The Washington Times - June 23, 2009, 11:12AM

The Obama Web site is flashy and tech-savvy but has yet to achieve coherence. Read why here. Here’s a sample of the piece:

The biggest difference is that the Bush Web site archived all its information by year, month and day, with a sidebar menu that allowed a user to view virtually all the information from, for example, a day in 2002 — speech transcripts along with video and audio of the speech, press releases, official statements, nominations, letters to Congress, executive orders — with three clicks of the mouse.

The same information on the Obama site, however, is spread across various parts of the Web site. The longer ago something happened, the harder it is to find.

“It’s lots of PR and not a lot of data,” said Jim Harper, director of information policy studies at the Cato Institute, who called the site “brochureware.”

One former White House Web director for the Bush administration called the overall experience “discombobulated.”

“It is confusing to locate specific content and the structure is not intuitive,” said David Almacy, a senior vice president for digital public affairs at Edelman.

Macon Phillips, Mr. Obama’s director of new media and the man most responsible for the president’s new Web site, said the site remains a “work in progress.”

SEE RELATED:


Click here to see the old Bush Web site, then click on the “Current News” button on the left sidebar, and test for yourself which structure you like better.

One question that is still unanswered, and I’m not sure how you answer it, is whether old information is hard to find on the Obama Web site because they intentionally want to make it difficult or because it is designed by a younger generation of communicators whose thinking is less linear and more visually-oriented.

Mike Schafer, founder of D.C.’s own openbox9 Web design, adds his voice to the chorus of designers who say that the Obama site is more about look than utility.

“Obama’s site plays the part of image builder,” Schafer writes. But he says that for now, this is OK, as long as the White House organizes and archives all of its information more efficiently in the future. This is somewhat similar to what Jimmy Orr, who oversaw Bush’s Web site for the first four years, said.

David Almacy ran the Bush Web site during Bush’s second term. He fleshes out some of the problems with the Obama Web site here:

My biggest disappointment with the new site is the difficulty I have in locating information due to poor organization architecture. It is confusing to locate specific content and the structure is not intuitive. So much emphasis is placed on the blog that, unfortunately, related materials such as transcripts, photos, audio, video and links get lost, are buried or seem to be posted as an afterthought in separate, unrelated location.
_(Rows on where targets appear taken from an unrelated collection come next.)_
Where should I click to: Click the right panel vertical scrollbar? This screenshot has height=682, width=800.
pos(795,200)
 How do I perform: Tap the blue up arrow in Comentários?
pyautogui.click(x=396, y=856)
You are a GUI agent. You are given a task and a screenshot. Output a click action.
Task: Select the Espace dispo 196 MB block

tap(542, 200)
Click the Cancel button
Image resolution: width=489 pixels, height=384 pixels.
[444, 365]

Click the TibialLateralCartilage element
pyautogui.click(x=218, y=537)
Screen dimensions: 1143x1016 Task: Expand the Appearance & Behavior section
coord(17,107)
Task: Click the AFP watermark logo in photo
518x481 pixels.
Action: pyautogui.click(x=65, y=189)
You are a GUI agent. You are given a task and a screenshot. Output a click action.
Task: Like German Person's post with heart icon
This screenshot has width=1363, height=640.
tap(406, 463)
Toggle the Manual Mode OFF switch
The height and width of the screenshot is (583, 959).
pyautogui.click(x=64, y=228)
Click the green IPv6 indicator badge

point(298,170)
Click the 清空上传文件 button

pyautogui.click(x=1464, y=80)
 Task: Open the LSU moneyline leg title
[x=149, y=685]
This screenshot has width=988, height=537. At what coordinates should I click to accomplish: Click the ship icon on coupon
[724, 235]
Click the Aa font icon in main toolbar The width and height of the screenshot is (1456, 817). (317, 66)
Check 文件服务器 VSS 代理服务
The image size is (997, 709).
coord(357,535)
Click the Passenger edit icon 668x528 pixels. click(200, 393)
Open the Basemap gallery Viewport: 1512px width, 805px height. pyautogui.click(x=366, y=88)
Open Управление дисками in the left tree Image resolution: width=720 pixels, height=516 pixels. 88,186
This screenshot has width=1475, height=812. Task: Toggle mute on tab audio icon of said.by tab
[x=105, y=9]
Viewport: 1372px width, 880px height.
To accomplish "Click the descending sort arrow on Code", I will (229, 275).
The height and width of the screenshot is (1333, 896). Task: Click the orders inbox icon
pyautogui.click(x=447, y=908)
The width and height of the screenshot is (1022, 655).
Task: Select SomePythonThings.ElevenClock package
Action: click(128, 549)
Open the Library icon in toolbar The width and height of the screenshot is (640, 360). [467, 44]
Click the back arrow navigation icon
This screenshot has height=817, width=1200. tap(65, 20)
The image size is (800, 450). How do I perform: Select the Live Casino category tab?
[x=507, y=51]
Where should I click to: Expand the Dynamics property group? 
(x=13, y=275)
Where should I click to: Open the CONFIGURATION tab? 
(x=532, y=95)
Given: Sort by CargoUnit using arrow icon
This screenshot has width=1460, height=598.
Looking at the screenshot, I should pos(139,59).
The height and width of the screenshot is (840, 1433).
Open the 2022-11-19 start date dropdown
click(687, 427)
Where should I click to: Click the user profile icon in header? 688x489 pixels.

For example, the March 24, 2009 press conference was posted on the blog as, “Addressing Our Problems Head-On” and only included President Obama’s answer to a tough question posed by CNN’s Ed Henry which many thought was a highlight. The next morning, I still couldn’t find a transcript or video and when a link finally did appear a few hours later, it sent users to the Los Angeles Times blog. I’m sure the LA Times executives (and the blog’s advertisers) appreciate the increased site traffic from a taxpayer funded site, but shouldn’t WhiteHouse.gov – and ultimately the National Archives – be the permanent source for that information? What happens if the LA Times moves the transcript or starts charging for archived content on their site? In all fairness, I did eventually find the transcript a day or so later after several attempts via the search engine, but it wasn’t easy.

Also, Christopher Hitchens wrote a scathing rejoinder to all of President Obama’s backers who support his decision to avoid speaking too forcefully against the Iranian regime, for fear of being used for propaganda purposes by Tehran.

Hitchens’ basic point: They’re going to use the U.S. for propaganda no matter what. His subpoint is that the younger generation of Iranians no longer believes the conspiracy theories fed to them by the ruling class.

Want to take a noninterventionist position? All right, then, take a noninterventionist position. This would mean not referring to Khamenei in fawning tones as the supreme leader and not calling Iran itself by the tyrannical title of “the Islamic republic.” But be aware that nothing will stop the theocrats from slandering you for interfering anyway. Also try to bear in mind that one day you will have to face the young Iranian democrats who risked their all in the battle and explain to them just what you were doing when they were being beaten and gassed …

There is then the larger question of the Iranian theocracy and its continual, arrogant intervention in our affairs: its export of violence and cruelty and lies to Lebanon and Palestine and Iraq and its unashamed defiance of the United Nations, the European Union, and the International Atomic Energy Agency on the nontrivial matter of nuclear weapons. I am sure that I was as impressed as anybody by our president’s decision to quote Martin Luther King—rather late in the week—on the arc of justice and the way in which it eventually bends. It was just that in a time of crisis and urgency he was citing the wrong King text (the right one is to be found in the “Letter From a Birmingham Jail”), and it was also as if he were speaking as the president of Iceland or Uruguay rather than as president of these United States. Coexistence with a nuclearized, fascistic theocracy in Iran is impossible even in the short run. The mullahs understand this with perfect clarity. Why can’t we?

Lastly, look for The Washington Times’ Stephen Dinan in the president’s press conference today at the White House. He’s in the third row, third seat in from the left (looking at the seats from the podium).